Re: wtf is happening here @ bitwise comparison
On Dec 23, 9:03 am, Paavo Helde <myfirstn...@osa.pri.ee> wrote:
tschmittldk <tschmitt...@googlemail.com> wrote in news:9139bceb-5be4-
4653-8b82-d92663dd1...@l32g2000yqc.googlegroups.com:
On 22 Dez., 19:45, tschmittldk <tschmitt...@googlemail.com> wrote:
Okay thanks for all your answers. I try it tomorrow and
post the code then (I left my notebook in my student
flat...). But it seems more clearly to me now, thanks!
Okay, now here's the code:
void codevert(char *ArrayToTransform)
{
int j = 0;
char *ptr = ArrayToTransform;
while (*ptr != '\0') {
if((*ptr & 0xC0) > 0xbf)
{
if(*ptr == '\xc3')
simplifier_correct(3, ptr++);
else if(*ptr == '\xc4')
simplifier_correct(3, ptr++);
else if(*ptr == '\xc4')
simplifier_correct(3, ptr++);
else
std::cout << "E01";
}
ptr++;
}
}
This is all very brittle.
Yes, but not for the reasons you imply. It's brittle because
it only handles a very small subset of UTF-8. But presumably,
the poster knows that, and accepts that any but a few specific
two byte sequences will result in "E01". Not to mention the
typo: the last two else if test exactly the same thing.

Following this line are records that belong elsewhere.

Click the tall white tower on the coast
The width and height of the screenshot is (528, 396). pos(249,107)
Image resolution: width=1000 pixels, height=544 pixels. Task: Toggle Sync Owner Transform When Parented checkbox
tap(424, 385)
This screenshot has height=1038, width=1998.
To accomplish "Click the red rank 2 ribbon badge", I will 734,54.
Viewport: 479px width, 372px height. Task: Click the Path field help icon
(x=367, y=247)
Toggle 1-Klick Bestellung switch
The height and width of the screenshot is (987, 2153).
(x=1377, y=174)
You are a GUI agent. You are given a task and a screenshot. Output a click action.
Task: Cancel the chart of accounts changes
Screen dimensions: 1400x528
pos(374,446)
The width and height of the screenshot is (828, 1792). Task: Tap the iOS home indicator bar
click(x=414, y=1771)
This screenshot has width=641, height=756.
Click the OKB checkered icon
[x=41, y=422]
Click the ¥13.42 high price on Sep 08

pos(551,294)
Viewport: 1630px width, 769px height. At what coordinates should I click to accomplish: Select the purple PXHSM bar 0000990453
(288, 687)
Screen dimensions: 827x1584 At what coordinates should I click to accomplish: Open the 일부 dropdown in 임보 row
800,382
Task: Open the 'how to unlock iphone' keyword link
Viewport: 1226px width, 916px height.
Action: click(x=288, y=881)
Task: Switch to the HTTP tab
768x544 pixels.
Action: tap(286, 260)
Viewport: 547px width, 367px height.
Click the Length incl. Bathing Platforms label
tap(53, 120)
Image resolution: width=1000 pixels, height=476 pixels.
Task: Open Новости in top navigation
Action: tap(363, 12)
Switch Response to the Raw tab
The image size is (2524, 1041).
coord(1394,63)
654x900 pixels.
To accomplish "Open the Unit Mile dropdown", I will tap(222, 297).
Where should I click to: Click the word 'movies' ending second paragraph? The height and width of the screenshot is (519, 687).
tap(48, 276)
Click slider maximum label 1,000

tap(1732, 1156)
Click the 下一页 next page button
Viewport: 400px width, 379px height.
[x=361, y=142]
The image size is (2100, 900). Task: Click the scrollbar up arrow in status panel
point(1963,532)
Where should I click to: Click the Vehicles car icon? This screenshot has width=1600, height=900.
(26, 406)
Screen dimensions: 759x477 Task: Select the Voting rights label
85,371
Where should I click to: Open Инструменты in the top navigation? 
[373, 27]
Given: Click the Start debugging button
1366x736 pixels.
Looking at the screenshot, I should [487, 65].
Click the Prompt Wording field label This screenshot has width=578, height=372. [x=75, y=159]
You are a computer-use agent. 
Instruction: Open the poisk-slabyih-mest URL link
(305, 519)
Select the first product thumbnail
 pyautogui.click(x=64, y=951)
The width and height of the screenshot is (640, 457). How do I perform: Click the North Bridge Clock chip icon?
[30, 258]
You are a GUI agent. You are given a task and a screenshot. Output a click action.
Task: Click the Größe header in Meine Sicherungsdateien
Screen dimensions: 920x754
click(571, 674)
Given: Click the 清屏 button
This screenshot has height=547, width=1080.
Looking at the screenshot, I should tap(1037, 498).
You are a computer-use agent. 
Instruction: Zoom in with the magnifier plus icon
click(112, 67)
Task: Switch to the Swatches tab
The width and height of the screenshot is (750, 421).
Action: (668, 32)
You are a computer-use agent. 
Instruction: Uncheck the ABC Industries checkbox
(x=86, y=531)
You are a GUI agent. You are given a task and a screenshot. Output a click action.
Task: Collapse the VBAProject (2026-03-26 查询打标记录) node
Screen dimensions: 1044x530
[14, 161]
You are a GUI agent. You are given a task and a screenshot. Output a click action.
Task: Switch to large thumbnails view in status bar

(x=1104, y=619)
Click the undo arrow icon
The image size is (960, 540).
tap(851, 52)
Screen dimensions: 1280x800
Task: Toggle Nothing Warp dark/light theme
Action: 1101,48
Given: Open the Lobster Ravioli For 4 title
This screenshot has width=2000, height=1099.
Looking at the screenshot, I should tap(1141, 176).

There's nothing brittle about it at the C++ level.
*ptr is char, which is most probably a signed
type and can be negative.
And is probably 8 bits.
(*ptr & 0xC0) is int and appears to be positive
Not only appears to be: is.
The intermediate values will be unexpected, of course, but the
final result should be correct. (The expression *ptr might be
negative.)
and of the desired value even if *ptr is negative, this is
more by chance and not very portable.
Could you name an architecture where it wouldn't work? And
explain why, and what you'd get. (There is, perhaps, a brittle
part in filling the char[]. Formally, at least, it's possible
that the iostream library reject any negative char's. In
practice, a compiler whose iostream library didn't support this
kind of thing won't be used, so you don't have to worry about it.)
0xbf is int and positive, '\xc3' is char and
negative.
And? In all cases, integral promotion occurs. And when the &
is present, it ensures that the results must be positive.
I would rewrite this code about like this:
const unsigned char *ptr = reinterpret_cast<unsigned char*>
(ArrayToTransform);
while (*ptr) {
if((*ptr & 0xC0) > 0xbf)
{
if(*ptr == 0xc3)
// ...
Why bother?
Actually, I'd rewrite the code more fundamentally, to make it
clear what is actually being tested; if nothing else >= 0xC0,
rather than > 0xBF, but more likely with a switch on the results
of *ptr & 0xC0 (with four cases clearly delimiting the
possibilities).
--
James Kanze